そよ風に飛ばされそうな、かよわい声をしているあの奥さんが・・・? と信じられなかった。
けれど怒鳴り声が響く前後に、男の子の声が聞こえることが何回もあったのです。
「きっと叱ってるんだろうなぁ」
なんとも微笑ましい理由だろうか。
店の顔と親の顔。
使い分けて当然だし、器用に使い分けられる奥さんにとっても好感がもてました。
当初は怒鳴り声が気になってしょうがなかったものの、聞きなれるうち次第に和やかな日常として馴染んでいきました。
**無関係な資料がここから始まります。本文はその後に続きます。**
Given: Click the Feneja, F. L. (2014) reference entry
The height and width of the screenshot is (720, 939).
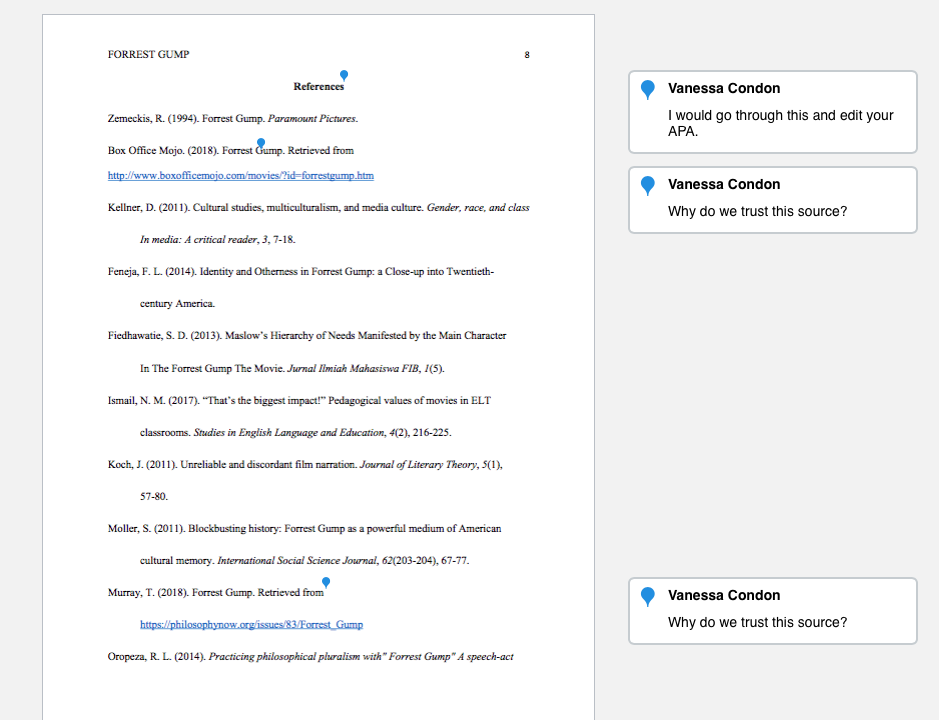Looking at the screenshot, I should [301, 288].
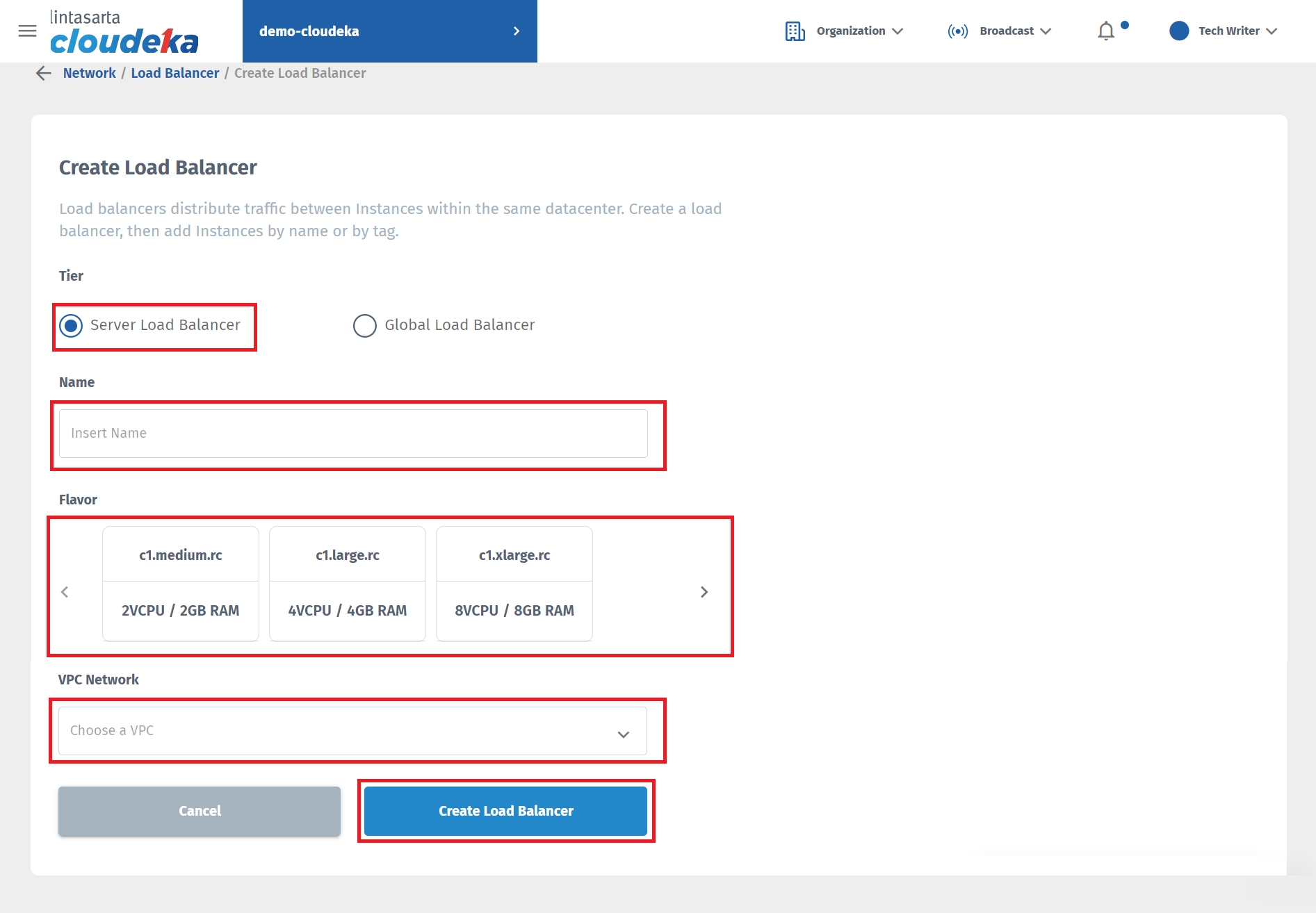Image resolution: width=1316 pixels, height=913 pixels.
Task: Expand the Tech Writer account chevron
Action: [x=1272, y=31]
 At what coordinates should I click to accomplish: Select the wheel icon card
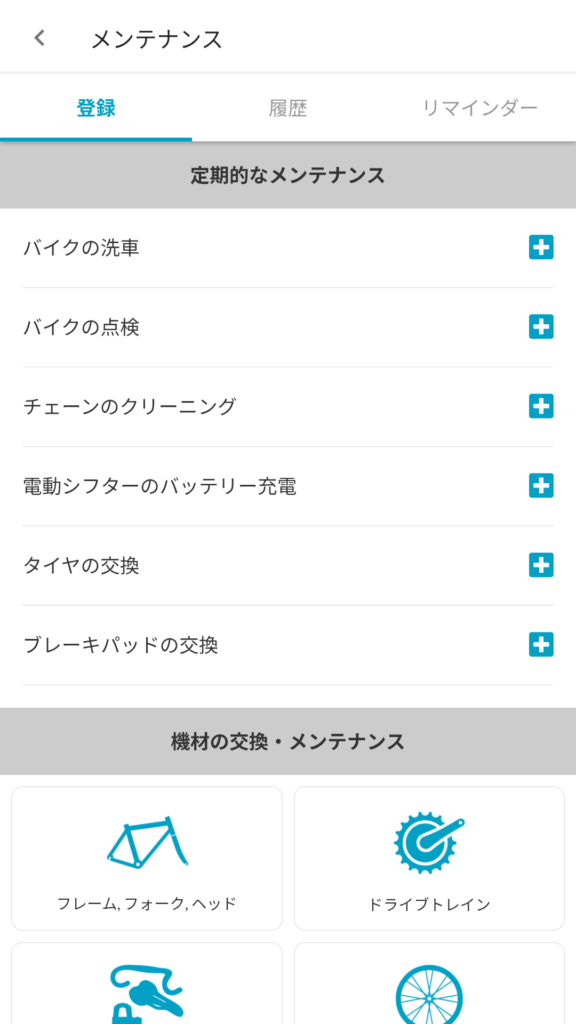[x=429, y=983]
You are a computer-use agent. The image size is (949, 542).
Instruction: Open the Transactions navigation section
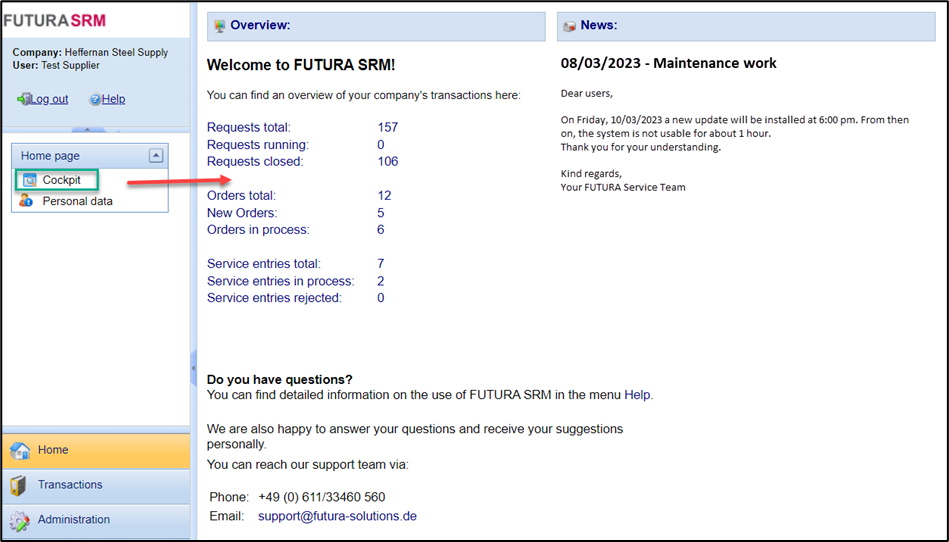[x=70, y=485]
会社から帰っては叱る母と、負けじと悪事を働く男の子。
「今日もよくやってるな」
そう思いながら男の子と奥さんを陰ながら応援していました。
そんなある日の夜、大きなステンレス系の音が響いたのです。
なにかを叩きつける音と声
ステンレスっぽい聞き覚えのあるなにかを叩きつける音とともに、声も大きくなっていく。
「今日は激しいな」
何をいっているのかいろいろと聞こえてしまう。
夏だったのもあって網戸だったこと、いつもより声が大きめだったこともあったから。
・・・売上? お金? お客???
パンにいたずらしちゃったのかな。
いや、でも今は業務後だぞ。
よくよく考えてみると今まで怒鳴り声は居住スペースの2,3階ではなく1階から聞こえていた。
おそらくステンレス系の音はキッチンを叩く音だろう。
そして業務時間終了から1~2時間のあいだに声は響いていた・・・
どうやら奥さんが使い分けていたのは鬼の顔だったようだ。
寡黙なご主人と、虫も殺せない雰囲気の奥さん・・・
彼らは正真正銘のプロだったのだ。
今日もここのパンはうまい。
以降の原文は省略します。